Freedom zuckt mit den Schultern. "Es war alles so... seltsam. Zuerst hat er mich gefragt, wie ich heiße und was ich hier tue - was ich ihm natürlich nicht verraten habe. Dann hat er mir die Fesseln abgenommen und mir dieses vergiftete Zeugs angeboten, das er auch dir unterschieben wollte. Den Rest der Zeit habe ich versucht, ihn zu befragen, aber er hat mir genauso wenig verraten, wie ich ihm. Irgendwann kam dann eine Art Bote von ihm, der ihn informiert hat, dass ihr die Höhle betreten habt und zu ihm auf dem Weg wart - erst da hat er mich wieder gefesselt und mich in den Schrank gesperrt. Apropos - wer war dieser Berg von Mann?", erzählt sie und weicht dann erstaunlich plötzlich vom Thema ab.

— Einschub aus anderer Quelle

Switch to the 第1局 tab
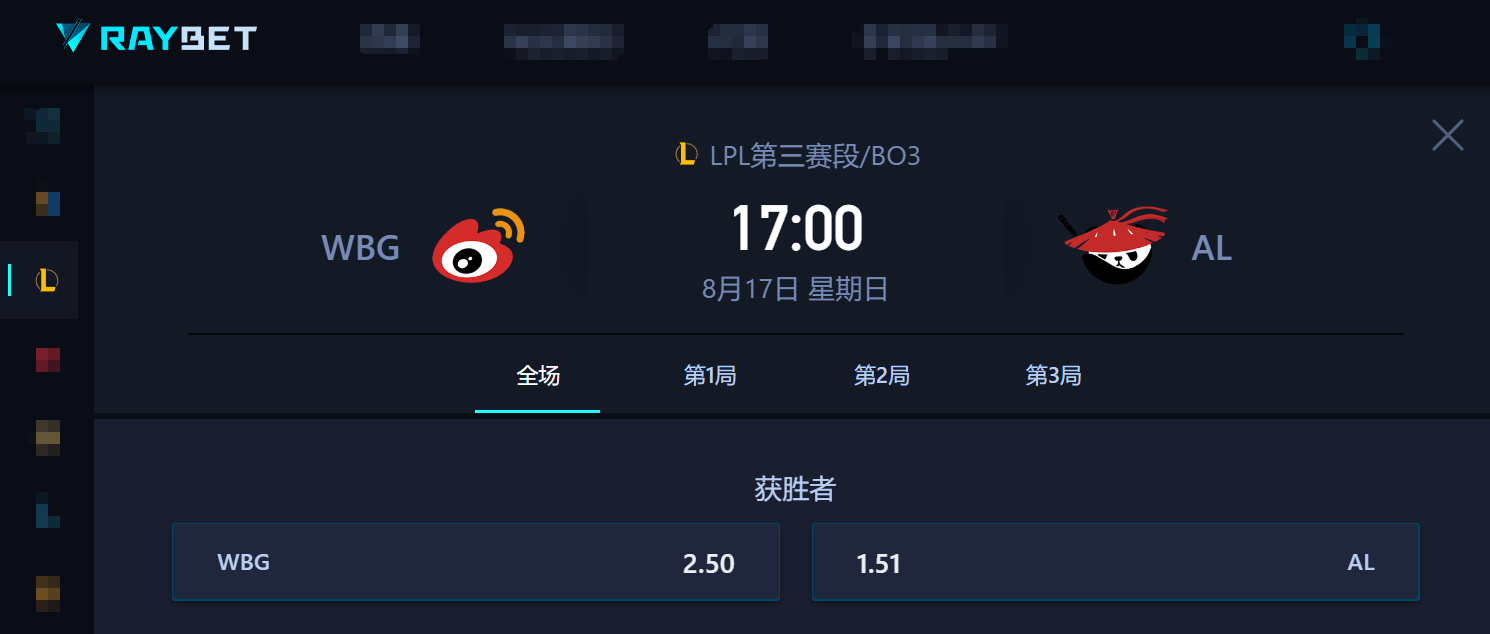The image size is (1490, 634). (710, 376)
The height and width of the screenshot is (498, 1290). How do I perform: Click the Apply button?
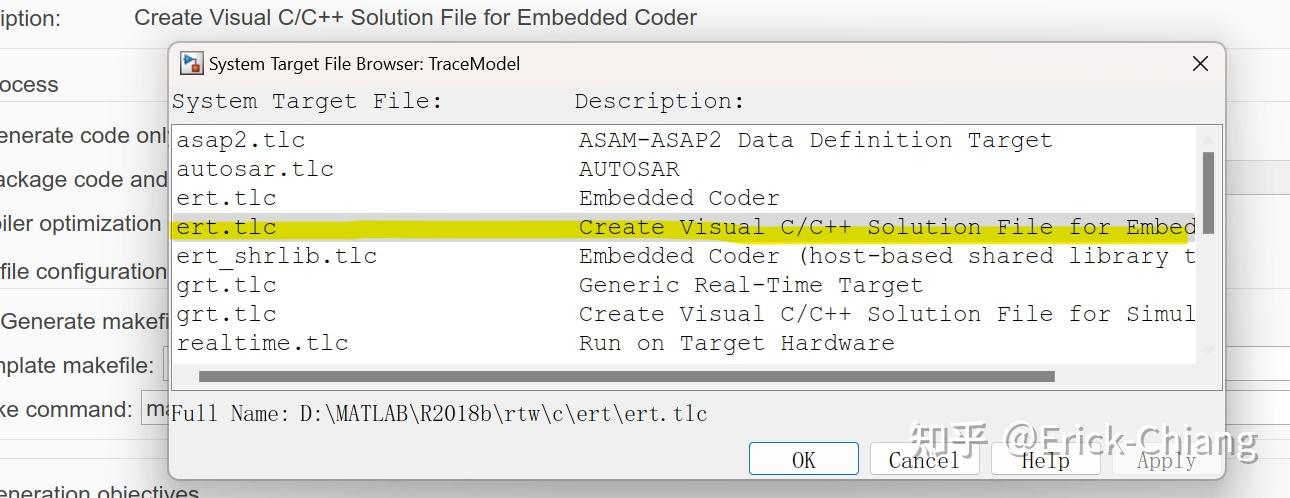click(1166, 460)
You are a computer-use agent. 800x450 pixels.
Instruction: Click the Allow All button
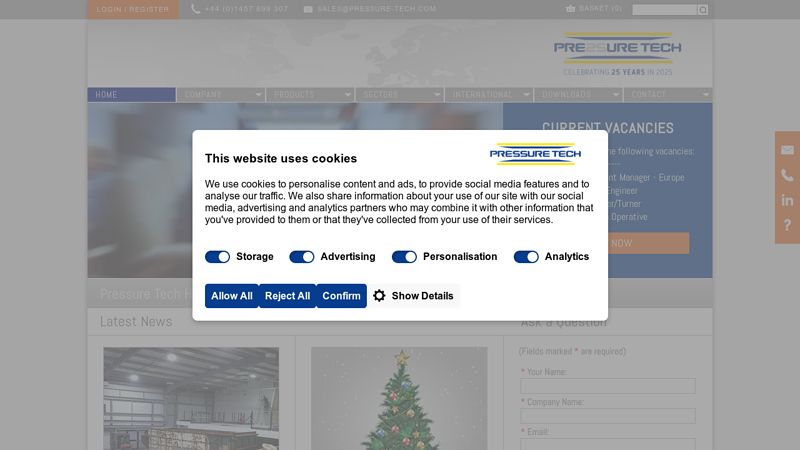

Während ich darüber nachgrübele, warum Freedom etwas vor mir verheimlichen sollte, erzähle ich ihr, wie ich den Berg von Mann kennengelernt habe. Es stört mich nicht, was sie verheimlichen will - nein, das ist ganz allein ihre Sache - aber das große Warum belastet mich schon. Habe ich etwas falsches getan? Habe ich etwas falsches gesagt?

Und wer zur Hölle ist dieser kleine Pseudo-Boss? Ich meine, ich weiß, dass sie Hugo damit meint. Aber wieso hätte ich ihn, laut Aussage des Schrankes von Mann, kennen sollen? Was ist Hugo denn eigentlich?

Er ist anders als Freedom und ich, das ist klar. Wenn man die Elementgeborenen - die Herrscher von Feuer, Wasser, Erde oder Luft - als erste Entwicklungsstufe betrachtet, dann sind Freedom und ich teil der zweiten Stufe - wie auch immer wir diese nennen wollen. Hugo dagegen... Er befindet sich auf einer dritten, mir unbekannten Stufe.

Und egal ob jung oder nicht, egal ob nervenaufreibend oder nicht - etwas sagt mir, dass ich ihn in meinem Krieg gebrauchen könnte. In meiner Armee. Aber dafür...

Weiter komme ich in Gedanken nicht. Freedom bleibt abrupt stehen und starrt mit großen Augen nach hinten - in Richtung Höhle. Angespannt folge ich ihrem Blick, kann in dem Schneegestöber auf den ersten Blick aber nichts erkennen. Mit meiner Macht besänftige ich den Sturm, lasse den Schnee langsamer fallen und endlich kann auch ich etwas erkennen.

Mir stockt der Atem. Freedom hat es zuerst wahrgenommen - die Auren. Nichtsdestotrotz scheint etwas ihre Gabe blockiert zu haben, da sie es erst jetzt bemerkt hat.

Denn dort hinten, bei der Höhle, wo sich kaum mehr als drei Dutzend Wilde befunden haben...

Dort befindet sich ein Suchtrupp aus Sol - ihre Kleidung verrät ihre Herkunft, aber das Emblem, das auf ihrem Banner herausragt... Das ist der silberne Wolf meines Vaters.